The draft language of the ordinance proposes a business surtax of 10 percent on any publicly-traded company doing business in Portland where the ratio between CEO and median employee pay is at least 100 to 1, and a 25 percent surtax at 250 to 1 or above. The city’s Revenue Division estimates that about 545 publicly traded companies currently pay the city’s business license tax, and that they currently pay $17.9 million a year. An unknown number have CEO compensation above these thresholds ($5 million in CEO compensation, by way of example, for a company with median compensation of $50,000), though the city produced revenue estimates based on a study by the Economic Policy Institute (EPI).

There are limits to the projections of EPI or any other group, however. For instance, such estimates frequently count performance-linked compensation prospectively, without regard to whether the performance targets are met and the bonus is paid or options are exercised. When SEC filings begin including a ratio next year, these figures may fall far short of EPI (and other) estimates, which can be wildly disparate. Whereas EPI estimates a national ratio of 335:1 for Fortune 500 CEOs, PayScale estimates that the median compensation for the nation’s 168 highest-paid CEOs had a ratio of 71:1.

Whatever the ratios turn out to be, however, the Portland ordinance, if approved, might be little more than window dressing—more of a gesture than a policy prescription. Maybe CEO pay is too high and maybe it isn’t, but a Fortune 500 corporation is unlikely to renegotiate its chief executive’s compensation package to avoid an additional tax hit of a few thousand dollars in Portland, Oregon.

And even if somehow the tax did lead some company (perhaps a Portland-based business, with much higher liability in the city) to reconsider executive compensation packages, there is very little reason to believe that any of the savings would accrue to employees. Like it or not, businesses are not benevolent societies, and it would be curious if companies with allegedly inequitable compensation schemes would, having made a savings on executive compensation, simply gift that amount to employees in the form of pay raises. Rather, any savings would likely accrue to shareholders or perhaps be reinvested in the company.

Assuming there are any savings at all. Corporations presumably seek to avoid paying their CEOs more than they are worth to the company. They may get this wrong—perhaps even frequently.

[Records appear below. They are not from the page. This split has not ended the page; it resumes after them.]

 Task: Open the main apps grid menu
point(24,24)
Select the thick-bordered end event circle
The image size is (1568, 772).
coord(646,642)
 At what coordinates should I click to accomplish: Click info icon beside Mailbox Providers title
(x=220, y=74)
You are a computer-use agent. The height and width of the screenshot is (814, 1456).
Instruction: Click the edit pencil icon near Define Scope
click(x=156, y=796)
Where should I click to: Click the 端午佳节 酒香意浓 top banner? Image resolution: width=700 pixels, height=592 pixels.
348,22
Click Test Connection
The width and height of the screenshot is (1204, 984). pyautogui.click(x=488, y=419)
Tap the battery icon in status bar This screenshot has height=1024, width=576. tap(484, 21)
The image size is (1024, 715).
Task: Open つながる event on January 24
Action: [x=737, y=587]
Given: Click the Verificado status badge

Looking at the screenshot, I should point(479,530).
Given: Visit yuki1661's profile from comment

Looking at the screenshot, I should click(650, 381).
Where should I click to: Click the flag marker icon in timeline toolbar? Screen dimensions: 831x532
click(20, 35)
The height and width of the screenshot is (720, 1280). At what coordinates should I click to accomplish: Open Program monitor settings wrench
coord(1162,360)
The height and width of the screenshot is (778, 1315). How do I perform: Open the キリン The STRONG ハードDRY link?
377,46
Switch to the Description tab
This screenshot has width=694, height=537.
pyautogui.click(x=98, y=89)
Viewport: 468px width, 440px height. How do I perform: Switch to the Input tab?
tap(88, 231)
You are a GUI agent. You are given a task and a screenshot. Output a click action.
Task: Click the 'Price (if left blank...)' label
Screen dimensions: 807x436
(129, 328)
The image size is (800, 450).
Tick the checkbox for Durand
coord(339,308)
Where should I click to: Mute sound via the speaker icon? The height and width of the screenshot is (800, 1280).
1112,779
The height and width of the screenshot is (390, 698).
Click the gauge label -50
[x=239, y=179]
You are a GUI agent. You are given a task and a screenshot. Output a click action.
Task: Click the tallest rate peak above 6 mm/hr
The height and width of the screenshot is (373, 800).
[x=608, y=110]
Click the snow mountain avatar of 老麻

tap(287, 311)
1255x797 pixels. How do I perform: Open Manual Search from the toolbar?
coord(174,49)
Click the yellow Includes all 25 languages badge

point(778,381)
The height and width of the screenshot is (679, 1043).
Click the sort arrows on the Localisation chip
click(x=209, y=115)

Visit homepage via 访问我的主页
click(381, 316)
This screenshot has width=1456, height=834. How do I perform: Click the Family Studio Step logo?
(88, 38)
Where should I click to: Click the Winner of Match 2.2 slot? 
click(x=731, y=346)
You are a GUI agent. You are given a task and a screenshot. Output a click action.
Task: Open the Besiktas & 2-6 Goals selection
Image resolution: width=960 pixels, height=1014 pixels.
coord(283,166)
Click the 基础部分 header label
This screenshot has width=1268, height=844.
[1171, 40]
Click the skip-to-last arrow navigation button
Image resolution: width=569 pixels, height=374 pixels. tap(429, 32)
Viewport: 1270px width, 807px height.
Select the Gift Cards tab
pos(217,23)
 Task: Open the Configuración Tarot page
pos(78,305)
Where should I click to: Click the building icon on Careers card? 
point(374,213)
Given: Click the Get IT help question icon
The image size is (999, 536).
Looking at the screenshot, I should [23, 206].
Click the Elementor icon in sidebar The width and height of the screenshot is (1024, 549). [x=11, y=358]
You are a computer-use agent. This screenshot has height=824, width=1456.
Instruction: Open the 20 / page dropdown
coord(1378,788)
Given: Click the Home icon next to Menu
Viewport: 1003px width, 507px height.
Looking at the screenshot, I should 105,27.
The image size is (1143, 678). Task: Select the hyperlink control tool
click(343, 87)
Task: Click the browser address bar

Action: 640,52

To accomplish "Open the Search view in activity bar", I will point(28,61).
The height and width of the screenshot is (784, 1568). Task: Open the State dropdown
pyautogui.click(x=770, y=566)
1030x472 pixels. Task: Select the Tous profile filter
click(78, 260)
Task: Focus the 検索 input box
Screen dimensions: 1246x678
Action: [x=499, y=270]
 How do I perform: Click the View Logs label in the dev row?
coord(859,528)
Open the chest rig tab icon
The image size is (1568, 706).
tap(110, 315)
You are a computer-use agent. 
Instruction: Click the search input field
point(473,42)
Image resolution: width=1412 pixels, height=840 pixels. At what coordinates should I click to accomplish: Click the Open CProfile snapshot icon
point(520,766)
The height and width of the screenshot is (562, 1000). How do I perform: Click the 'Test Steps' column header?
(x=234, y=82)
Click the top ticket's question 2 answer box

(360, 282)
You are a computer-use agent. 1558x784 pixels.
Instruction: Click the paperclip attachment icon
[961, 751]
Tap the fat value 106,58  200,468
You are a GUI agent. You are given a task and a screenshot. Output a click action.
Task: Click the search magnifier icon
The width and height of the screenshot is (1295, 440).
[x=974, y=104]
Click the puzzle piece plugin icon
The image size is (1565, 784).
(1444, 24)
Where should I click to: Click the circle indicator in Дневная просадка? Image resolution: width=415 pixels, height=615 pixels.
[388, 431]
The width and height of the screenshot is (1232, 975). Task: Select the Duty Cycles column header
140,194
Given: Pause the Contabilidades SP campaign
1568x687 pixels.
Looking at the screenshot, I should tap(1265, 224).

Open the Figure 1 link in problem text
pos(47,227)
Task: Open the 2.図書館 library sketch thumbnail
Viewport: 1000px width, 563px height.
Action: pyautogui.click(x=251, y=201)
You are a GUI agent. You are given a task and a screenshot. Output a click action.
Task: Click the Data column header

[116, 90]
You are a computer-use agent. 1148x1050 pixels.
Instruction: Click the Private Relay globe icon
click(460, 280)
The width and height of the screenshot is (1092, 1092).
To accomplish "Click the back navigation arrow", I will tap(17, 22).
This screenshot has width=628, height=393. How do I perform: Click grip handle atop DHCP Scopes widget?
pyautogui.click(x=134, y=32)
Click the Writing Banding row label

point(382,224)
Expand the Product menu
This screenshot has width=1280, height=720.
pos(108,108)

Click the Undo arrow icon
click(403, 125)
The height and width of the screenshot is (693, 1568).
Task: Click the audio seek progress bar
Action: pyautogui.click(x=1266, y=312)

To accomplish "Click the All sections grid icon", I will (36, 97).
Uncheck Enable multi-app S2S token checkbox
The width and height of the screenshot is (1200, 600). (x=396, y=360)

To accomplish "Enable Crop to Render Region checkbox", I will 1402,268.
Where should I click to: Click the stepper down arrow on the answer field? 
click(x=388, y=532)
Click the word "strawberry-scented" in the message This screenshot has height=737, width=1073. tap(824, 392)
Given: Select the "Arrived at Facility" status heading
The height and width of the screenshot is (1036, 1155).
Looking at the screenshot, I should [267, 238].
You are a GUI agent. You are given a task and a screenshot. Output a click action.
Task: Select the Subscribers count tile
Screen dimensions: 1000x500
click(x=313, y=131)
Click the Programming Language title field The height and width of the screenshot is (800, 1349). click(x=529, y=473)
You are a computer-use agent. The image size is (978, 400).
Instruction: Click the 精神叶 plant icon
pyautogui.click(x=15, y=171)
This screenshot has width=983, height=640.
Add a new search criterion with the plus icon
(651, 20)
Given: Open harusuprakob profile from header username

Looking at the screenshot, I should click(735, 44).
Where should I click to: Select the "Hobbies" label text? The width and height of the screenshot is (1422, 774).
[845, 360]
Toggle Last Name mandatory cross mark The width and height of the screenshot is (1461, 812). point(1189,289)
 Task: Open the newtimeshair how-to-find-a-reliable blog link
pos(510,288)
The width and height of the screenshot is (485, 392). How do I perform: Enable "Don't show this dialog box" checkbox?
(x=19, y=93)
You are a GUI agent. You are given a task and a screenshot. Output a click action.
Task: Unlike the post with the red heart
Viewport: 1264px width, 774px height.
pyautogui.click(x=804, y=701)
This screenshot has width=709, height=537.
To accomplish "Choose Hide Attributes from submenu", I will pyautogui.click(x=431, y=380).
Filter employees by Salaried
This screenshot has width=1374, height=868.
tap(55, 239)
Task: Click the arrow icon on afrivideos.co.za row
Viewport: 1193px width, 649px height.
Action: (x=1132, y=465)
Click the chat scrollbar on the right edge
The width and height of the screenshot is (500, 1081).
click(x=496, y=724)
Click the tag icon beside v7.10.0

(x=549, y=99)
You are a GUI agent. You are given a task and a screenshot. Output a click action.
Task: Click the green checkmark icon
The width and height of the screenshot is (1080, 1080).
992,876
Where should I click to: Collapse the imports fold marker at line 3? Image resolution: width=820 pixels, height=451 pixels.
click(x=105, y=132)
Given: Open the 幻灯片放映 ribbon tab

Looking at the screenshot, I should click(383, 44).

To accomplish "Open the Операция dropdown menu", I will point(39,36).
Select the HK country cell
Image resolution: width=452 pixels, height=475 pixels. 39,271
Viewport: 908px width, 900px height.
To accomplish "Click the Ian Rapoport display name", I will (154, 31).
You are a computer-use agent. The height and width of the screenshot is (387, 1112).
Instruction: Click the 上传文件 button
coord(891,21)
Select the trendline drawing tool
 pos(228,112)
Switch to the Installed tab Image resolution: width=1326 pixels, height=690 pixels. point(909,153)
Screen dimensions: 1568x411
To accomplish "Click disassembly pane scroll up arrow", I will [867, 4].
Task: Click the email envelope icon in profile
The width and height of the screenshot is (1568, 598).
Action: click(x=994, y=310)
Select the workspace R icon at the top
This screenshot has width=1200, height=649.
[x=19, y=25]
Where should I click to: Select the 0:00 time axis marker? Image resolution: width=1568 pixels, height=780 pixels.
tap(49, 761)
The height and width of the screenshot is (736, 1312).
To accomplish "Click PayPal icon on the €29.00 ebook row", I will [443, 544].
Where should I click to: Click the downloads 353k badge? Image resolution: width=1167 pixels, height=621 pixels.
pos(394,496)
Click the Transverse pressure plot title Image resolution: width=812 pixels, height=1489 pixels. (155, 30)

If they thought that the company would do just as well with a lesser-compensated chief executive, though, they would likely go that route, and if their initial judgment was correct, a company that actually feels compelled, for tax purposes, to curtail executive compensation would see a decline in its fortunes, with attending losses for shareholders and wage earners alike.

The idea of using the tax code to penalize companies with high CEO pay ratios is a relatively new development, but Portland isn’t the first to consider it. In 2014, the California State Senate rejected legislation which would have bifurcated the corporate income tax, with higher rates for companies with high CEO pay, and the Rhode Island House of Representatives defeated a Senate bill that would have granted preference in state contracts to vendors with low pay ratios.

With “Keep Portland Weird” the city’s unofficial motto, Portland is not, perhaps, a bellwether of national trends. Such taxes, moreover, are unlikely to prove an effective way to address inequality. Nevertheless, with this proposal, Portland is simply building on a year of outside-the-box thinking on state and local tax policy.